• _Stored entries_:
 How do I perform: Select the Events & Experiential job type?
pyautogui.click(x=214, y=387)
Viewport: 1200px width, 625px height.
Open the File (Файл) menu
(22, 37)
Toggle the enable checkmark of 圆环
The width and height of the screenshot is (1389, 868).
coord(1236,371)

==

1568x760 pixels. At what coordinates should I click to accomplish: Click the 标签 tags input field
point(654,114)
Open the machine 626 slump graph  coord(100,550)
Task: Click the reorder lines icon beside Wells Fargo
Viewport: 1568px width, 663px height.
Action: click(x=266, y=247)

• _Set exercise_:
Please update the stretch from the line containing "Viewport: 1200px width, 625px height." through the line containing "coord(1236,371)", replacing "menu" with "dropdown" and keeping everything else the same. Return only those lines.

• _The output_:
Viewport: 1200px width, 625px height.
Open the File (Файл) dropdown
(22, 37)
Toggle the enable checkmark of 圆环
The width and height of the screenshot is (1389, 868).
coord(1236,371)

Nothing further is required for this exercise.